The spring 2027 season across New York, London, Milan, and Paris delivered a casting directive that was impossible to ignore: the most powerful presence on the runway belonged to women over forty. Amber Valletta, 52, opened and closed several major shows. Liya Kebede, 48, was the face of multiple presentations. Naomi Campbell, 56, walked for a half-dozen houses. Even Carolyn Murphy, 51, and Shalom Harlow, 52, made rare return appearances that drew the most vocal audience reactions of the week.
The spring 2027 season also saw a marked increase in the use of multi-generational casting within single shows. At Prada, Miuccia Prada sent models ranging from their late teens to their early fifties down the same runway, the juxtaposition creating a visual commentary on the enduring nature of the house’s design vocabulary across age groups. The gesture was subtle — no announcement, no press release — but the message was absorbed by the industry onlookers who control future casting decisions.

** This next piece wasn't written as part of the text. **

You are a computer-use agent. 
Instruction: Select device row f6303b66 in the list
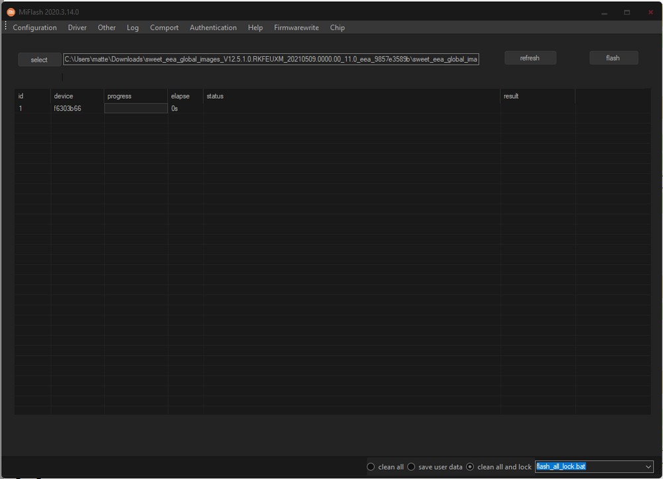click(68, 108)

This was not the token inclusion of a single older model in a sea of teenagers. Industry-wide casting data compiled by the Diversity Coalition shows that models aged 40 and over represented approximately 18 percent of runway bookings across the four cities for spring 2027 — up from roughly 8 percent just three seasons ago. The shift was most pronounced at heritage houses: Dior, Chanel, Prada, and Saint Laurent all featured significant proportions of experienced models in their lineups.
The sustained presence of these models also reflects a shift in how the industry views experience. A forty-year-old model brings a developed walk, a nuanced understanding of how a garment behaves on the body, and the professional reliability that comes from decades of studio work. For designers, the creative payoff is a presentation in which the model and the garment are in dialogue rather than competition — the clothes worn with the confidence of someone who knows exactly who she is.

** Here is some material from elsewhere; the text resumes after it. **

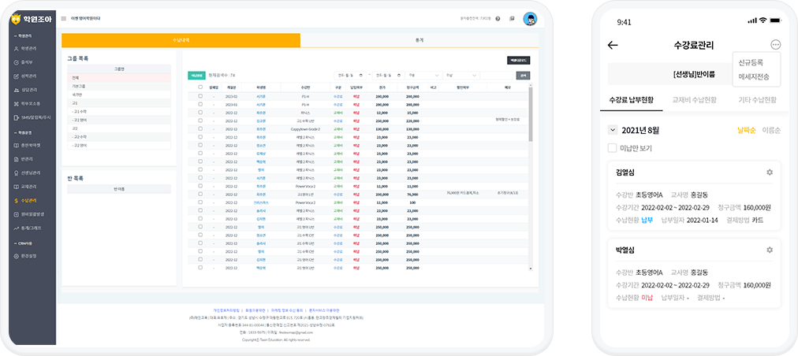This screenshot has width=798, height=356.
Task: Check the first table row checkbox
Action: (200, 96)
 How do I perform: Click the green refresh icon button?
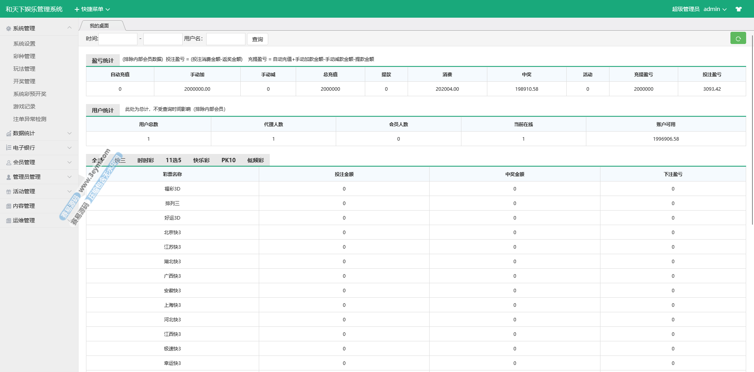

The casting trend converges with a broader cultural conversation about visibility and relevance across the lifespan of women in fashion. Luxury brands, in particular, are confronting the demographic reality that their core customer — the woman who can afford a €4,000 coat — is rarely in her twenties. Casting models who share that customer’s age and bearing creates a visual logic that the aspirational fantasy of teenage models cannot satisfy. A coat moves differently on a body that has been worn for forty years, and brands are beginning to acknowledge that difference as an asset, not a limitation.